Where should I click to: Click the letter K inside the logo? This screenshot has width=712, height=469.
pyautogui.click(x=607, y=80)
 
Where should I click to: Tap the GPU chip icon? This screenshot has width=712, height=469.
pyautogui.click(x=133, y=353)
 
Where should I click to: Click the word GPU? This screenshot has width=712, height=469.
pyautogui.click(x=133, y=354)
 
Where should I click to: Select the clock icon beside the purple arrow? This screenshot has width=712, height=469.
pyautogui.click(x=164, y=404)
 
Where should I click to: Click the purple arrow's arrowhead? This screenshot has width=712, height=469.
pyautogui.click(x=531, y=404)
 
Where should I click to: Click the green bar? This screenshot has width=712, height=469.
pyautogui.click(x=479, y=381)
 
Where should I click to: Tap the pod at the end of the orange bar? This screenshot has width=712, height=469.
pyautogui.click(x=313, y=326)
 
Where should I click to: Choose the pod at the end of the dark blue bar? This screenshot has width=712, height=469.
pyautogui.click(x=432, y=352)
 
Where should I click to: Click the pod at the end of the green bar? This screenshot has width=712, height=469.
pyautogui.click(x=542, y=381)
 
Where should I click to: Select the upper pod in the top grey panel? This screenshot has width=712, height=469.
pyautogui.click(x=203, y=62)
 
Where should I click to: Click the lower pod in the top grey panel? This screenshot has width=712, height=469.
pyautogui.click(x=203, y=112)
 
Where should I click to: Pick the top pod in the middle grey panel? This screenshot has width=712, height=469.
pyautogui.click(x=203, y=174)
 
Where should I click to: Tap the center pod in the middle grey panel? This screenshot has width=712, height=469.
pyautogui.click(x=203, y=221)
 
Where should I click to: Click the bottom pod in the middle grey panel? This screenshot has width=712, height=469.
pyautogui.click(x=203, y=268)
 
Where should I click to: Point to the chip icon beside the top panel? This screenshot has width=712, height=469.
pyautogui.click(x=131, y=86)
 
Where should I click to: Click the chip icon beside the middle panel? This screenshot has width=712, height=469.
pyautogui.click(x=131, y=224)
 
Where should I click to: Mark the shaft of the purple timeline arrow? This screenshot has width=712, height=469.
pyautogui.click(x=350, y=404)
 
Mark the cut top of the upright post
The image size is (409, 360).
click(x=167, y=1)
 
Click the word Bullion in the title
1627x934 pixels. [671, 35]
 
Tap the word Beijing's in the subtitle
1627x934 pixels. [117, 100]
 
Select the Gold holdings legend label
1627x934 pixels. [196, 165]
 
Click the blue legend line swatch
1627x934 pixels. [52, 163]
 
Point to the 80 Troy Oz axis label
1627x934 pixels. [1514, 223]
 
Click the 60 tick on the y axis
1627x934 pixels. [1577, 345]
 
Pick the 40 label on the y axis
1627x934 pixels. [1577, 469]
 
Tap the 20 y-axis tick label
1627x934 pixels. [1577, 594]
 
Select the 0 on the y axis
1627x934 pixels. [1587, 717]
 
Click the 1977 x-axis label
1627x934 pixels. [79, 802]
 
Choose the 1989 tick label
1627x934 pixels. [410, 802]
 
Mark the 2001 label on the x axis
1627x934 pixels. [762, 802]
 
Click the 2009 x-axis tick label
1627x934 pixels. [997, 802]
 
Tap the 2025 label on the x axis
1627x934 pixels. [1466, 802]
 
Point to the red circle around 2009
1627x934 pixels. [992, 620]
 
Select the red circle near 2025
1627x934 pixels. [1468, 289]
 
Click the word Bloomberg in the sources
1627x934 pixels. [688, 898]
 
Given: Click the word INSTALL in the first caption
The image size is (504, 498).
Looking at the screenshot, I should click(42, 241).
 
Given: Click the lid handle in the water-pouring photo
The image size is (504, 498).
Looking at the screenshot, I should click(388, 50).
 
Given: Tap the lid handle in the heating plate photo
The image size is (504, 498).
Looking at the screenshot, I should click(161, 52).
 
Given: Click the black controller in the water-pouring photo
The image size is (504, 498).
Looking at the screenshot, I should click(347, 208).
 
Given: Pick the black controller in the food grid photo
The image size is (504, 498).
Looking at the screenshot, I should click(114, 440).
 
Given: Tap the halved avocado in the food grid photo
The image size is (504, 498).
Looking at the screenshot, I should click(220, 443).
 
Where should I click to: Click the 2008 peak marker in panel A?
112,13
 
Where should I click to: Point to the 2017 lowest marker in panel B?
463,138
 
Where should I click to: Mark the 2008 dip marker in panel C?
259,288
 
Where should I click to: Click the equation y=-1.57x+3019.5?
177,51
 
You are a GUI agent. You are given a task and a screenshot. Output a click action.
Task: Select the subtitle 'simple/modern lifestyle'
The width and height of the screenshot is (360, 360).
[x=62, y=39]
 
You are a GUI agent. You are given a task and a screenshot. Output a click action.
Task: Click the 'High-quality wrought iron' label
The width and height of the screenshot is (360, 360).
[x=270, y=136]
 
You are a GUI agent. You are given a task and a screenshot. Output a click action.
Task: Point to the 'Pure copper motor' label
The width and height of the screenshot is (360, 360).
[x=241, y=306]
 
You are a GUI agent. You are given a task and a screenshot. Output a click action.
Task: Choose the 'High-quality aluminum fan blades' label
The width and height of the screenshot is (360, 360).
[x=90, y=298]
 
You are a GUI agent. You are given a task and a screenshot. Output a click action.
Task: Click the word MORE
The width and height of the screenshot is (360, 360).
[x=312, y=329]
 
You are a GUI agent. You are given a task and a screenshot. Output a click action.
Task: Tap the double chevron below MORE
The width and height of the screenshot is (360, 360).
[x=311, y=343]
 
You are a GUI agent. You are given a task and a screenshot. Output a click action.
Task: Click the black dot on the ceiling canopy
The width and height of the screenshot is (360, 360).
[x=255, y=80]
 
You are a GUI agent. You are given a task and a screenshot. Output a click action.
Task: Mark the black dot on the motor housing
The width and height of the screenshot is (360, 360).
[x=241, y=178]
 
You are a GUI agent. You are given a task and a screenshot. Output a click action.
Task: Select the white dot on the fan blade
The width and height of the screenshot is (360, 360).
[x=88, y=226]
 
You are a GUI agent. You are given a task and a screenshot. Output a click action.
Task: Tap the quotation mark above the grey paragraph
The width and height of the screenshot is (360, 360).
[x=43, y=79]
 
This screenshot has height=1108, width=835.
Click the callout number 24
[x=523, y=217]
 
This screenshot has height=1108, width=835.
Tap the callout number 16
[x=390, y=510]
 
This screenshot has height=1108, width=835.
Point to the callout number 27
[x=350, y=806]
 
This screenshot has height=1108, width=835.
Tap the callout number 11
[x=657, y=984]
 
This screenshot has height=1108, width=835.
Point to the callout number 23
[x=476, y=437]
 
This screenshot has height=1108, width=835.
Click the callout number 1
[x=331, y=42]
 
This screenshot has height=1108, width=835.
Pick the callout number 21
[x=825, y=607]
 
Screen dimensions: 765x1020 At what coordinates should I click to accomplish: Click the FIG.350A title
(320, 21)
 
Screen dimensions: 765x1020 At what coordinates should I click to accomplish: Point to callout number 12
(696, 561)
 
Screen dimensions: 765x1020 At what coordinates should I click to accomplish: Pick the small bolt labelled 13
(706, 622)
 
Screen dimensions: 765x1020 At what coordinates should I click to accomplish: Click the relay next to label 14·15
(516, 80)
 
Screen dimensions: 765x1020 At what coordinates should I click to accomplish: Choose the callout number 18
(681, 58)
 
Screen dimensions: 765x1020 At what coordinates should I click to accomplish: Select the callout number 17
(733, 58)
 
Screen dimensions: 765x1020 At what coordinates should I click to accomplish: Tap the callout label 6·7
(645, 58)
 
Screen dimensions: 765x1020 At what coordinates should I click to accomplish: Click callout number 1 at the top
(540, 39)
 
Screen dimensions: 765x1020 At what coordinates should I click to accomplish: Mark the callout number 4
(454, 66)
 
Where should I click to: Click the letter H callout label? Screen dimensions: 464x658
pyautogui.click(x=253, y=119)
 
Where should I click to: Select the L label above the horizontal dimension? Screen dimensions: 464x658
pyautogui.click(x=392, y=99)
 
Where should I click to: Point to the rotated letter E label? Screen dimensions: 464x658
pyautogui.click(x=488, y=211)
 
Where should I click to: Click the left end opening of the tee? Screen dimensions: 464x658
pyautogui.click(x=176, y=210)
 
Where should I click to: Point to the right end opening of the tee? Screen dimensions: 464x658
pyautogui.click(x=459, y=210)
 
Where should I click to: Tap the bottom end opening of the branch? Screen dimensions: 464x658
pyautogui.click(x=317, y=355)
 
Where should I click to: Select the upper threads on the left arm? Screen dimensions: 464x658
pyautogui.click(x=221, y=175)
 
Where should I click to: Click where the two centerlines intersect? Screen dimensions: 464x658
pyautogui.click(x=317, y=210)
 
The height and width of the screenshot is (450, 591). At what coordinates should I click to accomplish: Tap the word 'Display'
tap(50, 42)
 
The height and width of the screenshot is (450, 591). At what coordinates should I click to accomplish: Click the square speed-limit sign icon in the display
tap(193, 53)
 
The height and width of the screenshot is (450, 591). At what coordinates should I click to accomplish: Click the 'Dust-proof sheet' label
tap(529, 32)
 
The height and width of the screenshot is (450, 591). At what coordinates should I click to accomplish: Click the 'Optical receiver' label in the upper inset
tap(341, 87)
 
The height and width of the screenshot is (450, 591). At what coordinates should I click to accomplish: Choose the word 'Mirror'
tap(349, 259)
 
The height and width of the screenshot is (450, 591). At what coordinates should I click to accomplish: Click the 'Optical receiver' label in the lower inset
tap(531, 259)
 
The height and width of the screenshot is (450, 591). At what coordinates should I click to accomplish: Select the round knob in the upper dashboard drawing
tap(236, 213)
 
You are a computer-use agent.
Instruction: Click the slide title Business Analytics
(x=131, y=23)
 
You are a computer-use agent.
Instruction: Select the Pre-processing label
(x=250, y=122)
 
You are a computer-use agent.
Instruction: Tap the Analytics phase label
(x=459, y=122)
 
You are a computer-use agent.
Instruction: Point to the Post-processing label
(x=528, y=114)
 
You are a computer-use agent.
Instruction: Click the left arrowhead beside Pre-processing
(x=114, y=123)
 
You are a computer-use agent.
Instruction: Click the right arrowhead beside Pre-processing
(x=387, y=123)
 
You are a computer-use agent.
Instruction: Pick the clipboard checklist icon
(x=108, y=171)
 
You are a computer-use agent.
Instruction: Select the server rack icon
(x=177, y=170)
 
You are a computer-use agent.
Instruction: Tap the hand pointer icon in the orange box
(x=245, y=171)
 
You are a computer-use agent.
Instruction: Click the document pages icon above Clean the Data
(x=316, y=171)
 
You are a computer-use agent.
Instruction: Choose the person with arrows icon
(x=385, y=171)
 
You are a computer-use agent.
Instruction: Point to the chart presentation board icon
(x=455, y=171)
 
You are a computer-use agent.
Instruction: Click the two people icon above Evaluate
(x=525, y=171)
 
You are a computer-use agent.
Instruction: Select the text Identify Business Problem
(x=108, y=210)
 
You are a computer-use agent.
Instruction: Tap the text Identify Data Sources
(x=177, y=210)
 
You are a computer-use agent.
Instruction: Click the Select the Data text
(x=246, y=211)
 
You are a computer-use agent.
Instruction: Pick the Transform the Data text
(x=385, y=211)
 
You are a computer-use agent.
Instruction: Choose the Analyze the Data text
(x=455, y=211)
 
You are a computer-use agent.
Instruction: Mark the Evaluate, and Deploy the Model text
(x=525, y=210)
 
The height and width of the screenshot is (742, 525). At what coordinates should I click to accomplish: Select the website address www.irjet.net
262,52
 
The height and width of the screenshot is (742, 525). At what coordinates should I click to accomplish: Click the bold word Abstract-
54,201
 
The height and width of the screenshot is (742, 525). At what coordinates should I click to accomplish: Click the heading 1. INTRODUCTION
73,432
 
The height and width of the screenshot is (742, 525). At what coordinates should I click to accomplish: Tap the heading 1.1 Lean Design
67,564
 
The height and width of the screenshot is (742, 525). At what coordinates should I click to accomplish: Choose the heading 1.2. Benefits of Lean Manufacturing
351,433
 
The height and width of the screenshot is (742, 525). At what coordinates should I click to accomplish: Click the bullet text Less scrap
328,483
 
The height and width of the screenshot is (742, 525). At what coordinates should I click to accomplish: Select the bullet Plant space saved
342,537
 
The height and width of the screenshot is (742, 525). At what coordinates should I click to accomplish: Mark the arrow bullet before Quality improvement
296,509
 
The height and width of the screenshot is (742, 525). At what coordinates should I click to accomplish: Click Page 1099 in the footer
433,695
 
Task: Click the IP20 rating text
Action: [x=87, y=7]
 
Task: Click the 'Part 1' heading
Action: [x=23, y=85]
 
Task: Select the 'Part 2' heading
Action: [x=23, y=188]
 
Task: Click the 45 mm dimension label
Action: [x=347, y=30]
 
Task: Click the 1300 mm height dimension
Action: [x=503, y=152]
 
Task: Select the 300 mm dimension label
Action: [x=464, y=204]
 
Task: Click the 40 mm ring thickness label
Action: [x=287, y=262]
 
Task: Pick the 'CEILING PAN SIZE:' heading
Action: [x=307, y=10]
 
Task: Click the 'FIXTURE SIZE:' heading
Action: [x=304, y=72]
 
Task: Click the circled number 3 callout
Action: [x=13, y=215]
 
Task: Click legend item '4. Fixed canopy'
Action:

* [Given exercise]: Update the lines starting with the line containing "Where should I click to: Point to the 2017" and going on through the line containing "[x=241, y=178]": replace "black dot" with "dark circle" and leave everything else unchanged.

* [Exercise response]:
Where should I click to: Point to the 2017 lowest marker in panel B?
463,138
 
Where should I click to: Mark the 2008 dip marker in panel C?
259,288
 
Where should I click to: Click the equation y=-1.57x+3019.5?
177,51
 
You are a GUI agent. You are given a task and a screenshot. Output a click action.
Task: Select the subtitle 'simple/modern lifestyle'
The width and height of the screenshot is (360, 360).
[x=62, y=39]
 
You are a GUI agent. You are given a task and a screenshot. Output a click action.
Task: Click the 'High-quality wrought iron' label
The width and height of the screenshot is (360, 360).
[x=270, y=136]
 
You are a GUI agent. You are given a task and a screenshot. Output a click action.
Task: Point to the 'Pure copper motor' label
The width and height of the screenshot is (360, 360).
[x=241, y=306]
 
You are a GUI agent. You are given a task and a screenshot. Output a click action.
Task: Choose the 'High-quality aluminum fan blades' label
The width and height of the screenshot is (360, 360).
[x=90, y=298]
 
You are a GUI agent. You are given a task and a screenshot. Output a click action.
Task: Click the word MORE
The width and height of the screenshot is (360, 360).
[x=312, y=329]
 
You are a GUI agent. You are given a task and a screenshot. Output a click action.
Task: Tap the double chevron below MORE
The width and height of the screenshot is (360, 360).
[x=311, y=343]
 
You are a GUI agent. You are given a task and a screenshot. Output a click action.
Task: Click the dark circle on the ceiling canopy
The width and height of the screenshot is (360, 360).
[x=255, y=80]
 
You are a GUI agent. You are given a task and a screenshot. Output a click action.
Task: Mark the dark circle on the motor housing
The width and height of the screenshot is (360, 360).
[x=241, y=178]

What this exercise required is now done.